▶ About this task:
Each entry below is to be duplicated verbatim.

▶ Data for this task:
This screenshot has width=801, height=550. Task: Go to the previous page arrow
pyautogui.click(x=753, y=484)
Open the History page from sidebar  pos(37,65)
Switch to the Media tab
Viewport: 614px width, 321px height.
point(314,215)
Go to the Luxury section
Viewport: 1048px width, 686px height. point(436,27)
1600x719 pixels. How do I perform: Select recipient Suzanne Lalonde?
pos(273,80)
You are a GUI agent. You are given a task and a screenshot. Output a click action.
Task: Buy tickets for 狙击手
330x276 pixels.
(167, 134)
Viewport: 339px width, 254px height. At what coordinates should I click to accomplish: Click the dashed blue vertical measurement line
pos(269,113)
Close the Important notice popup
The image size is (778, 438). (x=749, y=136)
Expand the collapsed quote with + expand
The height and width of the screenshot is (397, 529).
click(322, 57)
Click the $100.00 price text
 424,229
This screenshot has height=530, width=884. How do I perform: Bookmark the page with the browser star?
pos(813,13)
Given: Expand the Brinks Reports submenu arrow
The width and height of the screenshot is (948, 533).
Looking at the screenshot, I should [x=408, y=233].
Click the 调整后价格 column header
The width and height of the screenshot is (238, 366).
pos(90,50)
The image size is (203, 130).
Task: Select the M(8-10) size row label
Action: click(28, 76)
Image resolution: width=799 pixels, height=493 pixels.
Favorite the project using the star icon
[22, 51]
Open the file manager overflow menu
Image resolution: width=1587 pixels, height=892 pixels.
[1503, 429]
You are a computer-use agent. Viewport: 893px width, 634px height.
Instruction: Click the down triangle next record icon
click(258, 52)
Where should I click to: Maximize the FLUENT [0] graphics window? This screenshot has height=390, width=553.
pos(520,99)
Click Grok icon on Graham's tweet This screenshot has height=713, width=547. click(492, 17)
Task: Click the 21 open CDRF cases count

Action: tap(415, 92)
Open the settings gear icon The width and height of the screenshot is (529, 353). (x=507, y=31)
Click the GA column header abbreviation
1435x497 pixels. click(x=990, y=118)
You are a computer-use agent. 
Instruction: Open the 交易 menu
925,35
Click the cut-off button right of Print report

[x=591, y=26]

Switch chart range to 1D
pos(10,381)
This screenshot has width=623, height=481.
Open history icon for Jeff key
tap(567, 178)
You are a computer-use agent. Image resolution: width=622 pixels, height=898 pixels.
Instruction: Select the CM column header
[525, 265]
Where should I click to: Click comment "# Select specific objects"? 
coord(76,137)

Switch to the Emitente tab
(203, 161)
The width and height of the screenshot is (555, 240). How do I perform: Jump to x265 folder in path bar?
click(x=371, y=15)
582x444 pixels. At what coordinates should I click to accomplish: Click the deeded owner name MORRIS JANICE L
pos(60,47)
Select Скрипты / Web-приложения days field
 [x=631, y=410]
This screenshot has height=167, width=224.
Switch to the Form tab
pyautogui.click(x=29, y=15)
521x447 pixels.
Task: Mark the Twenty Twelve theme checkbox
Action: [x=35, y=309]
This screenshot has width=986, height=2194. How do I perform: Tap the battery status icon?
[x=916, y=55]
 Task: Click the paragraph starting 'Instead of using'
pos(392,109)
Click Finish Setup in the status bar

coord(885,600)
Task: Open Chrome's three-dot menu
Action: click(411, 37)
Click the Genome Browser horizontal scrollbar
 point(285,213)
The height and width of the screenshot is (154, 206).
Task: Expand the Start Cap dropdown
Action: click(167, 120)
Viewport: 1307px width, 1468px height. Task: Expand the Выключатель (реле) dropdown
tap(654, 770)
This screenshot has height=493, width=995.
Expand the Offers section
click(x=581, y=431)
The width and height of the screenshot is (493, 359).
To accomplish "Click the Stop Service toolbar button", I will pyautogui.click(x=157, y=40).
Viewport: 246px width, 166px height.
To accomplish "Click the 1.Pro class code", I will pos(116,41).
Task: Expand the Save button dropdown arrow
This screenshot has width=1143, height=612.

▶ Solved problem:
This screenshot has width=801, height=550. Task: Go to the previous page arrow
pyautogui.click(x=753, y=484)
Open the History page from sidebar  pos(37,65)
Switch to the Media tab
Viewport: 614px width, 321px height.
point(314,215)
Go to the Luxury section
Viewport: 1048px width, 686px height. point(436,27)
1600x719 pixels. How do I perform: Select recipient Suzanne Lalonde?
pos(273,80)
You are a GUI agent. You are given a task and a screenshot. Output a click action.
Task: Buy tickets for 狙击手
330x276 pixels.
(167, 134)
Viewport: 339px width, 254px height. At what coordinates should I click to accomplish: Click the dashed blue vertical measurement line
pos(269,113)
Close the Important notice popup
The image size is (778, 438). (x=749, y=136)
Expand the collapsed quote with + expand
The height and width of the screenshot is (397, 529).
click(322, 57)
Click the $100.00 price text
 424,229
This screenshot has height=530, width=884. How do I perform: Bookmark the page with the browser star?
pos(813,13)
Given: Expand the Brinks Reports submenu arrow
The width and height of the screenshot is (948, 533).
Looking at the screenshot, I should [x=408, y=233].
Click the 调整后价格 column header
The width and height of the screenshot is (238, 366).
pos(90,50)
The image size is (203, 130).
Task: Select the M(8-10) size row label
Action: click(28, 76)
Image resolution: width=799 pixels, height=493 pixels.
Favorite the project using the star icon
[22, 51]
Open the file manager overflow menu
Image resolution: width=1587 pixels, height=892 pixels.
[1503, 429]
You are a computer-use agent. Viewport: 893px width, 634px height.
Instruction: Click the down triangle next record icon
click(258, 52)
Where should I click to: Maximize the FLUENT [0] graphics window? This screenshot has height=390, width=553.
pos(520,99)
Click Grok icon on Graham's tweet This screenshot has height=713, width=547. click(492, 17)
Task: Click the 21 open CDRF cases count

Action: tap(415, 92)
Open the settings gear icon The width and height of the screenshot is (529, 353). (x=507, y=31)
Click the GA column header abbreviation
1435x497 pixels. click(x=990, y=118)
You are a computer-use agent. 
Instruction: Open the 交易 menu
925,35
Click the cut-off button right of Print report

[x=591, y=26]

Switch chart range to 1D
pos(10,381)
This screenshot has width=623, height=481.
Open history icon for Jeff key
tap(567, 178)
You are a computer-use agent. Image resolution: width=622 pixels, height=898 pixels.
Instruction: Select the CM column header
[525, 265]
Where should I click to: Click comment "# Select specific objects"? 
coord(76,137)

Switch to the Emitente tab
(203, 161)
The width and height of the screenshot is (555, 240). How do I perform: Jump to x265 folder in path bar?
click(x=371, y=15)
582x444 pixels. At what coordinates should I click to accomplish: Click the deeded owner name MORRIS JANICE L
pos(60,47)
Select Скрипты / Web-приложения days field
 [x=631, y=410]
This screenshot has height=167, width=224.
Switch to the Form tab
pyautogui.click(x=29, y=15)
521x447 pixels.
Task: Mark the Twenty Twelve theme checkbox
Action: [x=35, y=309]
This screenshot has width=986, height=2194. How do I perform: Tap the battery status icon?
[x=916, y=55]
 Task: Click the paragraph starting 'Instead of using'
pos(392,109)
Click Finish Setup in the status bar

coord(885,600)
Task: Open Chrome's three-dot menu
Action: click(411, 37)
Click the Genome Browser horizontal scrollbar
 point(285,213)
The height and width of the screenshot is (154, 206).
Task: Expand the Start Cap dropdown
Action: click(167, 120)
Viewport: 1307px width, 1468px height. Task: Expand the Выключатель (реле) dropdown
tap(654, 770)
This screenshot has height=493, width=995.
Expand the Offers section
click(x=581, y=431)
The width and height of the screenshot is (493, 359).
To accomplish "Click the Stop Service toolbar button", I will pyautogui.click(x=157, y=40).
Viewport: 246px width, 166px height.
To accomplish "Click the 1.Pro class code", I will pos(116,41).
Task: Expand the Save button dropdown arrow
This screenshot has width=1143, height=612.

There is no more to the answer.